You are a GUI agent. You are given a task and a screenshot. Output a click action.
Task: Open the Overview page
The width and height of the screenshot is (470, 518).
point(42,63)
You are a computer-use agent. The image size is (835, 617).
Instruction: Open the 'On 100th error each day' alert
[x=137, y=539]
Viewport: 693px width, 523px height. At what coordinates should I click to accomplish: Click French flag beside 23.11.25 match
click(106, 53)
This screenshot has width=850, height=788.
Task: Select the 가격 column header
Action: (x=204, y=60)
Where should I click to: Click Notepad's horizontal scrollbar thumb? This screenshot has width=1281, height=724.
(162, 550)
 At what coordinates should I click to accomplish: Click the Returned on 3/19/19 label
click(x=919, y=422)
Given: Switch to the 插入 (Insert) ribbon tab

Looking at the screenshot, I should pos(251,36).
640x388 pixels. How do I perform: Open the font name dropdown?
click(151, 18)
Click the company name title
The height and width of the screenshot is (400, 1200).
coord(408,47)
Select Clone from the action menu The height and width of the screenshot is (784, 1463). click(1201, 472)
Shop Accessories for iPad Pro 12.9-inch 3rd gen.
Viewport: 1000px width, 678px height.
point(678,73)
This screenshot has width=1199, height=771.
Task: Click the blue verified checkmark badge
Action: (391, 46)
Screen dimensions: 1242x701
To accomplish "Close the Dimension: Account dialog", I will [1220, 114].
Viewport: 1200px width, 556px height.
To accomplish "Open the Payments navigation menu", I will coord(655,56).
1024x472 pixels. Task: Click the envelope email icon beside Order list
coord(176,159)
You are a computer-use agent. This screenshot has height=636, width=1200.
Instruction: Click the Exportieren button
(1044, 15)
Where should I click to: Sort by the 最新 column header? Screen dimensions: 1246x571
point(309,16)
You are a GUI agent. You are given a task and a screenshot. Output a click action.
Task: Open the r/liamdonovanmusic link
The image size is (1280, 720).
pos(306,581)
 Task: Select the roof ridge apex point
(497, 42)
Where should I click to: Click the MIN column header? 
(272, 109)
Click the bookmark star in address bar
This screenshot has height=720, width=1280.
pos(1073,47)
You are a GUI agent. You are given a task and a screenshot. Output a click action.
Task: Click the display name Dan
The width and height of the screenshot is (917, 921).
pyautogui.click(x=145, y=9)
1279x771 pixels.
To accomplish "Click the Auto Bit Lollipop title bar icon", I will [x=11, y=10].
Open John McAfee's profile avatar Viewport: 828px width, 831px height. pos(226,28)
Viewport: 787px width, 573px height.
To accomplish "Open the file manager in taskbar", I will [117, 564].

**Assignment**
Repeat each entry exactly.

**Answer to this task**
You are a GUI agent. You are given a task and a screenshot. Output a click action.
Task: Open the Overview page
The width and height of the screenshot is (470, 518).
point(42,63)
You are a computer-use agent. The image size is (835, 617).
Instruction: Open the 'On 100th error each day' alert
[x=137, y=539]
Viewport: 693px width, 523px height. At what coordinates should I click to accomplish: Click French flag beside 23.11.25 match
click(106, 53)
This screenshot has width=850, height=788.
Task: Select the 가격 column header
Action: (x=204, y=60)
Where should I click to: Click Notepad's horizontal scrollbar thumb? This screenshot has width=1281, height=724.
(162, 550)
 At what coordinates should I click to accomplish: Click the Returned on 3/19/19 label
click(x=919, y=422)
Given: Switch to the 插入 (Insert) ribbon tab

Looking at the screenshot, I should pos(251,36).
640x388 pixels. How do I perform: Open the font name dropdown?
click(151, 18)
Click the company name title
The height and width of the screenshot is (400, 1200).
coord(408,47)
Select Clone from the action menu The height and width of the screenshot is (784, 1463). click(1201, 472)
Shop Accessories for iPad Pro 12.9-inch 3rd gen.
Viewport: 1000px width, 678px height.
point(678,73)
This screenshot has width=1199, height=771.
Task: Click the blue verified checkmark badge
Action: (391, 46)
Screen dimensions: 1242x701
To accomplish "Close the Dimension: Account dialog", I will [1220, 114].
Viewport: 1200px width, 556px height.
To accomplish "Open the Payments navigation menu", I will coord(655,56).
1024x472 pixels. Task: Click the envelope email icon beside Order list
coord(176,159)
You are a computer-use agent. This screenshot has height=636, width=1200.
Instruction: Click the Exportieren button
(1044, 15)
Where should I click to: Sort by the 最新 column header? Screen dimensions: 1246x571
point(309,16)
You are a GUI agent. You are given a task and a screenshot. Output a click action.
Task: Open the r/liamdonovanmusic link
The image size is (1280, 720).
pos(306,581)
 Task: Select the roof ridge apex point
(497, 42)
Where should I click to: Click the MIN column header? 
(272, 109)
Click the bookmark star in address bar
This screenshot has height=720, width=1280.
pos(1073,47)
You are a GUI agent. You are given a task and a screenshot. Output a click action.
Task: Click the display name Dan
The width and height of the screenshot is (917, 921).
pyautogui.click(x=145, y=9)
1279x771 pixels.
To accomplish "Click the Auto Bit Lollipop title bar icon", I will [x=11, y=10].
Open John McAfee's profile avatar Viewport: 828px width, 831px height. pos(226,28)
Viewport: 787px width, 573px height.
To accomplish "Open the file manager in taskbar", I will [117, 564].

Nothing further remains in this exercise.